═════ Source material
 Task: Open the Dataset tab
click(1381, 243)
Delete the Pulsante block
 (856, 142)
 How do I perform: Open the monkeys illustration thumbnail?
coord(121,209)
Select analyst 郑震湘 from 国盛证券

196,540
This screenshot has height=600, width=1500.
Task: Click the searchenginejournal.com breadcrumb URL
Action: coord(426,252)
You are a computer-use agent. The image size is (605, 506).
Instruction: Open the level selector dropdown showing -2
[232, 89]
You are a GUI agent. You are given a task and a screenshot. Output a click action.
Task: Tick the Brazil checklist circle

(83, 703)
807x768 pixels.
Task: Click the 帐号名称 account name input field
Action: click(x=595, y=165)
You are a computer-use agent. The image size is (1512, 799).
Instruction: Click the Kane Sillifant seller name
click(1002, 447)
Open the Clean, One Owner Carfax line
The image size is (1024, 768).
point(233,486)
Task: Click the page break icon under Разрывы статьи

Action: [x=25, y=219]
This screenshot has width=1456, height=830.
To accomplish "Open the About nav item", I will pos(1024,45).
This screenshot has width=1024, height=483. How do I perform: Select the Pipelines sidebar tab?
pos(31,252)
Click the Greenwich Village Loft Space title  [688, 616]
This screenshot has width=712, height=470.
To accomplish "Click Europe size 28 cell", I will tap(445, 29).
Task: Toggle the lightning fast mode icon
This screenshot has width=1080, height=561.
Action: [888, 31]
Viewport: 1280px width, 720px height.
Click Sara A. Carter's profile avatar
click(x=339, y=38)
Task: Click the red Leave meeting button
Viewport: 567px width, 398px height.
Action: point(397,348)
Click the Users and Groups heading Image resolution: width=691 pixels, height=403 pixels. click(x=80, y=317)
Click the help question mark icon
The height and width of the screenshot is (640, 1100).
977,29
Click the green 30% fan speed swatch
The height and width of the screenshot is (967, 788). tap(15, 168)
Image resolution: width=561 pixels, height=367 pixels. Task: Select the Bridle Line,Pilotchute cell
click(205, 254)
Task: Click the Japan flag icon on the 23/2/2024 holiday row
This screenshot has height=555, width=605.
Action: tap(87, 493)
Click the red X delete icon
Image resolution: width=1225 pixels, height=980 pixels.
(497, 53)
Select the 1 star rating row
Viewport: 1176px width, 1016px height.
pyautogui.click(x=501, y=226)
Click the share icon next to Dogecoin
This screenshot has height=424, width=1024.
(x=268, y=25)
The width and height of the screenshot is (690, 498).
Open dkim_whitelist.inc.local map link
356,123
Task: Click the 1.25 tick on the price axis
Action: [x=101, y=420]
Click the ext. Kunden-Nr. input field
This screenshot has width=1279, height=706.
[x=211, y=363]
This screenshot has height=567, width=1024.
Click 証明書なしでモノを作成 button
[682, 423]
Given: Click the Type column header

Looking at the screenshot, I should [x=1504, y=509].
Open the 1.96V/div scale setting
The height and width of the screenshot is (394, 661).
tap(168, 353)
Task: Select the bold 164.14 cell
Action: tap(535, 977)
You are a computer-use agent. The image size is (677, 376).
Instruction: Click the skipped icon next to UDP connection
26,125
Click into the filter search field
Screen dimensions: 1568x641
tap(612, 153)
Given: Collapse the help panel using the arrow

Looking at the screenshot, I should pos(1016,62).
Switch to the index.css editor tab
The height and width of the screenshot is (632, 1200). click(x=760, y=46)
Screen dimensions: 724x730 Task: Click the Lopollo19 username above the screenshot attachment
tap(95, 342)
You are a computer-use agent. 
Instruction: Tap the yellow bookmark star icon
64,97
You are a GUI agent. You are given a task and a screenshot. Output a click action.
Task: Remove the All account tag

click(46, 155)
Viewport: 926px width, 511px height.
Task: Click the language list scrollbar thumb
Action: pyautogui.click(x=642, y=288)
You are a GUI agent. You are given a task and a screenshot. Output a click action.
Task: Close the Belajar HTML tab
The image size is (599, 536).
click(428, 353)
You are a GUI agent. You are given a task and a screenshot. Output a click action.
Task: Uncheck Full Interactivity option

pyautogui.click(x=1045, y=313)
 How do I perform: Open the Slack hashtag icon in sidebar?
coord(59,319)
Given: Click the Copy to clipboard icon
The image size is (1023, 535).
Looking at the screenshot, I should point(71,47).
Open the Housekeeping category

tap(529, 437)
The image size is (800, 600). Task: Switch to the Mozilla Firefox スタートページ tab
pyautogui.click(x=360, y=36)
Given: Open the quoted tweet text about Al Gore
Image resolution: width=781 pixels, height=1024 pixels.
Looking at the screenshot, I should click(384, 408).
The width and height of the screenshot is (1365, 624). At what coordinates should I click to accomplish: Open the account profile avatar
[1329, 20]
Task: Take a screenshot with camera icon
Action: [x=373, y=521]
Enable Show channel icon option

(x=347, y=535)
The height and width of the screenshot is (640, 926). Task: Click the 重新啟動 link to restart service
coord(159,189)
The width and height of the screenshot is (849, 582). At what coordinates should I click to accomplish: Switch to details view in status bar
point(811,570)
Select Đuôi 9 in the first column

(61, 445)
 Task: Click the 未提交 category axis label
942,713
══════════
What is expected: Please copy all of the records above word for word, without changing anything.

Response to this exercise:
 Task: Open the Dataset tab
click(1381, 243)
Delete the Pulsante block
 (856, 142)
 How do I perform: Open the monkeys illustration thumbnail?
coord(121,209)
Select analyst 郑震湘 from 国盛证券

196,540
This screenshot has height=600, width=1500.
Task: Click the searchenginejournal.com breadcrumb URL
Action: coord(426,252)
You are a computer-use agent. The image size is (605, 506).
Instruction: Open the level selector dropdown showing -2
[232, 89]
You are a GUI agent. You are given a task and a screenshot. Output a click action.
Task: Tick the Brazil checklist circle

(83, 703)
807x768 pixels.
Task: Click the 帐号名称 account name input field
Action: click(x=595, y=165)
You are a computer-use agent. The image size is (1512, 799).
Instruction: Click the Kane Sillifant seller name
click(1002, 447)
Open the Clean, One Owner Carfax line
The image size is (1024, 768).
point(233,486)
Task: Click the page break icon under Разрывы статьи

Action: [x=25, y=219]
This screenshot has width=1456, height=830.
To accomplish "Open the About nav item", I will pos(1024,45).
This screenshot has width=1024, height=483. How do I perform: Select the Pipelines sidebar tab?
pos(31,252)
Click the Greenwich Village Loft Space title  [688, 616]
This screenshot has width=712, height=470.
To accomplish "Click Europe size 28 cell", I will tap(445, 29).
Task: Toggle the lightning fast mode icon
This screenshot has width=1080, height=561.
Action: [888, 31]
Viewport: 1280px width, 720px height.
Click Sara A. Carter's profile avatar
click(x=339, y=38)
Task: Click the red Leave meeting button
Viewport: 567px width, 398px height.
Action: point(397,348)
Click the Users and Groups heading Image resolution: width=691 pixels, height=403 pixels. click(x=80, y=317)
Click the help question mark icon
The height and width of the screenshot is (640, 1100).
977,29
Click the green 30% fan speed swatch
The height and width of the screenshot is (967, 788). tap(15, 168)
Image resolution: width=561 pixels, height=367 pixels. Task: Select the Bridle Line,Pilotchute cell
click(205, 254)
Task: Click the Japan flag icon on the 23/2/2024 holiday row
This screenshot has height=555, width=605.
Action: tap(87, 493)
Click the red X delete icon
Image resolution: width=1225 pixels, height=980 pixels.
(497, 53)
Select the 1 star rating row
Viewport: 1176px width, 1016px height.
pyautogui.click(x=501, y=226)
Click the share icon next to Dogecoin
This screenshot has height=424, width=1024.
(x=268, y=25)
The width and height of the screenshot is (690, 498).
Open dkim_whitelist.inc.local map link
356,123
Task: Click the 1.25 tick on the price axis
Action: [x=101, y=420]
Click the ext. Kunden-Nr. input field
This screenshot has width=1279, height=706.
[x=211, y=363]
This screenshot has height=567, width=1024.
Click 証明書なしでモノを作成 button
[682, 423]
Given: Click the Type column header

Looking at the screenshot, I should [x=1504, y=509].
Open the 1.96V/div scale setting
The height and width of the screenshot is (394, 661).
tap(168, 353)
Task: Select the bold 164.14 cell
Action: tap(535, 977)
You are a computer-use agent. The image size is (677, 376).
Instruction: Click the skipped icon next to UDP connection
26,125
Click into the filter search field
Screen dimensions: 1568x641
tap(612, 153)
Given: Collapse the help panel using the arrow

Looking at the screenshot, I should pos(1016,62).
Switch to the index.css editor tab
The height and width of the screenshot is (632, 1200). click(x=760, y=46)
Screen dimensions: 724x730 Task: Click the Lopollo19 username above the screenshot attachment
tap(95, 342)
You are a computer-use agent. 
Instruction: Tap the yellow bookmark star icon
64,97
You are a GUI agent. You are given a task and a screenshot. Output a click action.
Task: Remove the All account tag

click(46, 155)
Viewport: 926px width, 511px height.
Task: Click the language list scrollbar thumb
Action: pyautogui.click(x=642, y=288)
You are a GUI agent. You are given a task and a screenshot. Output a click action.
Task: Close the Belajar HTML tab
The image size is (599, 536).
click(428, 353)
You are a GUI agent. You are given a task and a screenshot. Output a click action.
Task: Uncheck Full Interactivity option

pyautogui.click(x=1045, y=313)
 How do I perform: Open the Slack hashtag icon in sidebar?
coord(59,319)
Given: Click the Copy to clipboard icon
The image size is (1023, 535).
Looking at the screenshot, I should point(71,47).
Open the Housekeeping category

tap(529, 437)
The image size is (800, 600). Task: Switch to the Mozilla Firefox スタートページ tab
pyautogui.click(x=360, y=36)
Given: Open the quoted tweet text about Al Gore
Image resolution: width=781 pixels, height=1024 pixels.
Looking at the screenshot, I should click(384, 408).
The width and height of the screenshot is (1365, 624). At what coordinates should I click to accomplish: Open the account profile avatar
[1329, 20]
Task: Take a screenshot with camera icon
Action: [x=373, y=521]
Enable Show channel icon option

(x=347, y=535)
The height and width of the screenshot is (640, 926). Task: Click the 重新啟動 link to restart service
coord(159,189)
The width and height of the screenshot is (849, 582). At what coordinates should I click to accomplish: Switch to details view in status bar
point(811,570)
Select Đuôi 9 in the first column

(61, 445)
 Task: Click the 未提交 category axis label
942,713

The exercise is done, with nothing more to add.